SZCZEGÓŁY ZADANIA: Powtórz dosłownie wiersze, zaczynając od wiersza z „Task: Switch viewport” i kończąc na wierszu z „Action: click(629, 37)”, oba włącznie. Obrazy pomiń w odpowiedzi.
---- POKAZANE DANE
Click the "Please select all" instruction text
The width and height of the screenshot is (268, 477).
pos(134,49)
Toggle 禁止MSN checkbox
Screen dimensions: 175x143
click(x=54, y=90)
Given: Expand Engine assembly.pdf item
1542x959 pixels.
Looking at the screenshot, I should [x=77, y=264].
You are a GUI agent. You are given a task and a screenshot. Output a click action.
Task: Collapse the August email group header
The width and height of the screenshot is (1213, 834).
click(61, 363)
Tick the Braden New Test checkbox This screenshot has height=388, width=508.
--------
---- POKAZANE DANE
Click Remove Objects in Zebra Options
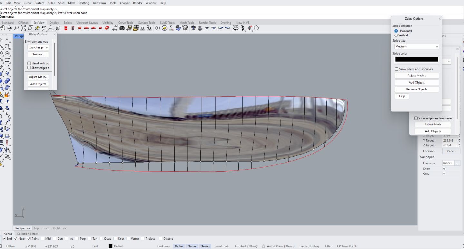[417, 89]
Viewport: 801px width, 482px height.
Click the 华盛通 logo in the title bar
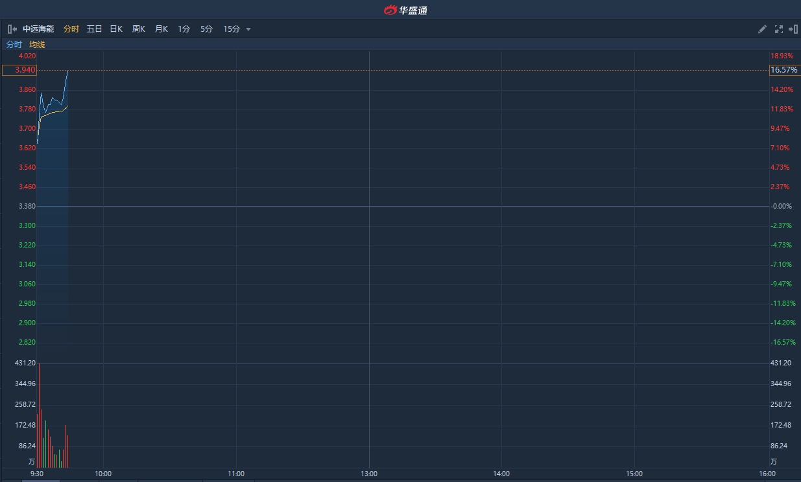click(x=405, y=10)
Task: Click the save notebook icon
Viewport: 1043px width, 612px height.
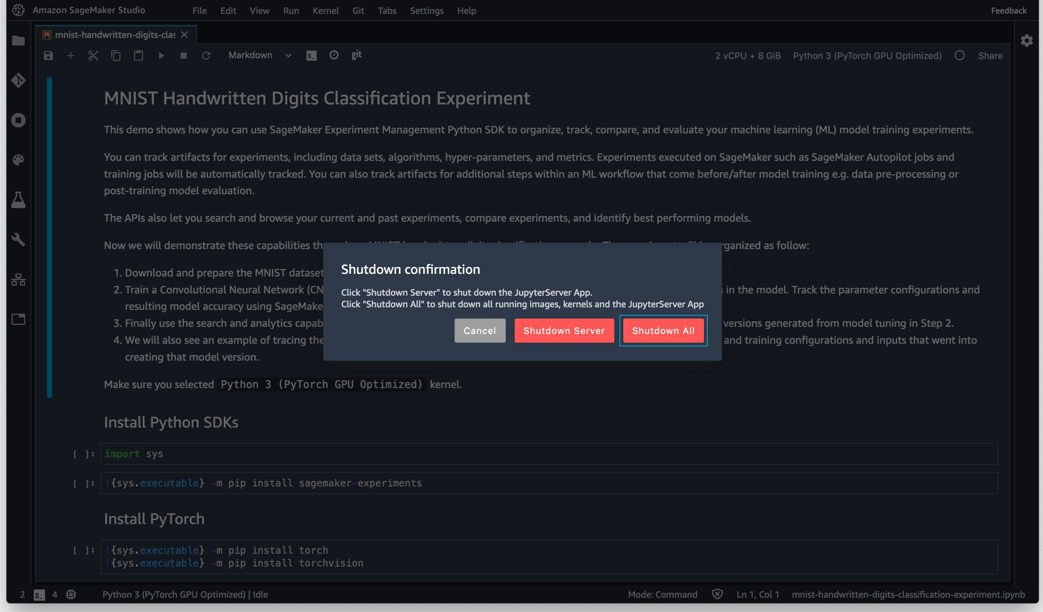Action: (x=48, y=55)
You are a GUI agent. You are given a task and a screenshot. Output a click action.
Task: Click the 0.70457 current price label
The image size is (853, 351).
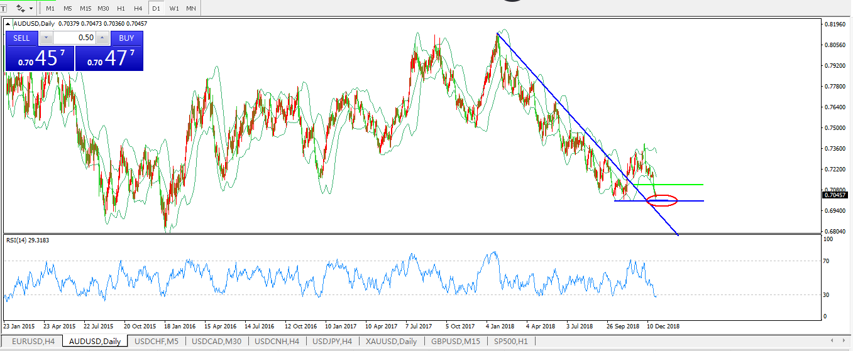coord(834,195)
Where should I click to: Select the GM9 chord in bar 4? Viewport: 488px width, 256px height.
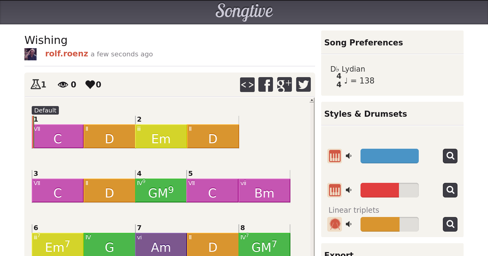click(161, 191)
--------
---- POKAZANE DANE
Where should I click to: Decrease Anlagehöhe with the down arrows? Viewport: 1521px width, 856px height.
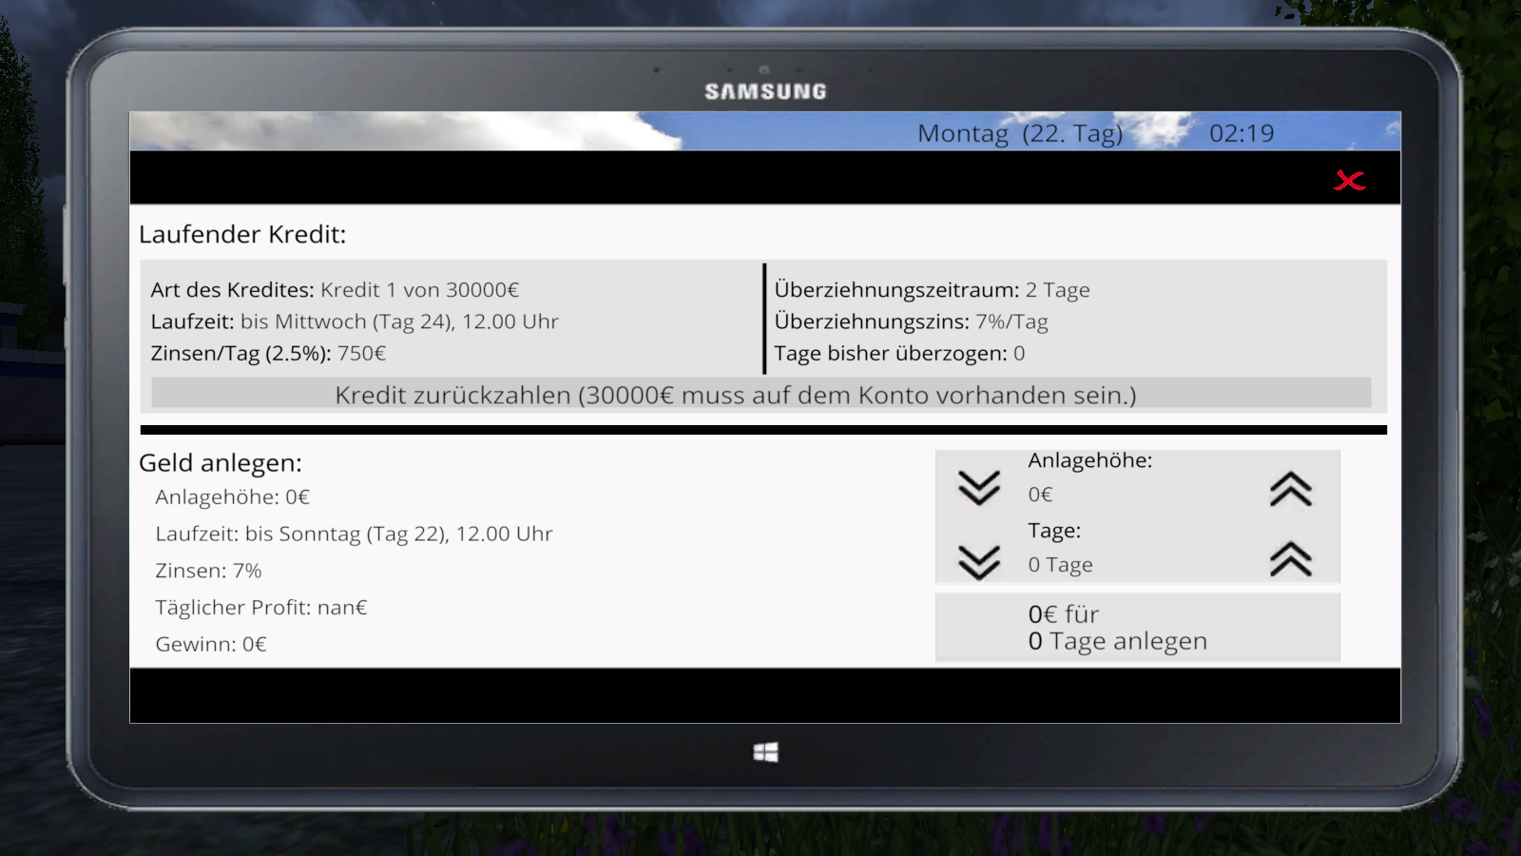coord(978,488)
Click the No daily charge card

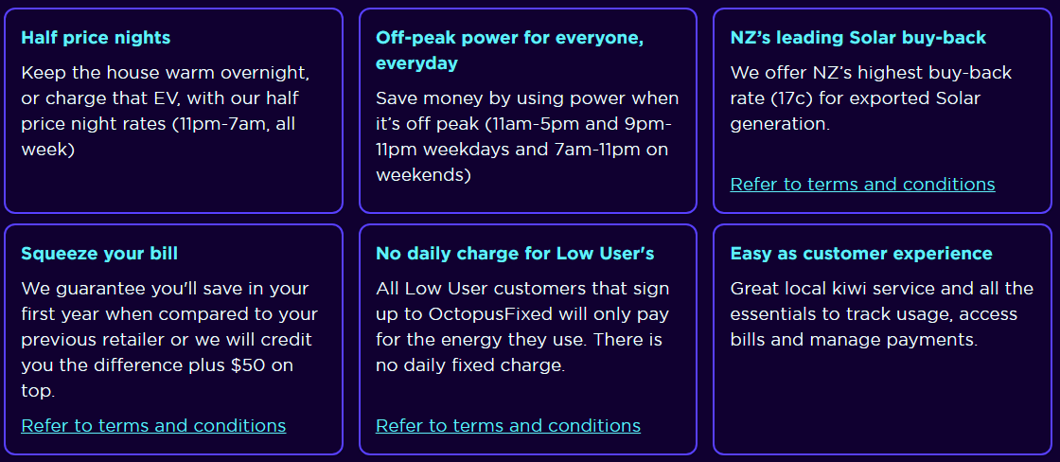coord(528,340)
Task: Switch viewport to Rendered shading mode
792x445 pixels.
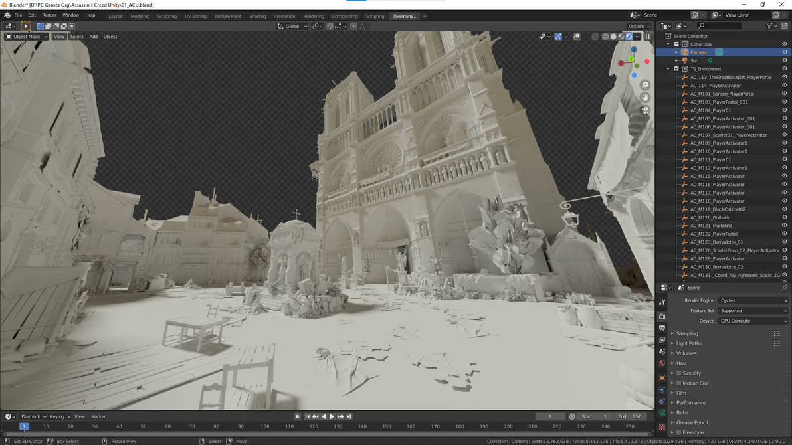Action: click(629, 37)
--------
ODPOWIEDŹ PISEMNA:
Task: Switch viewport to Rendered shading mode
792x445 pixels.
Action: click(629, 37)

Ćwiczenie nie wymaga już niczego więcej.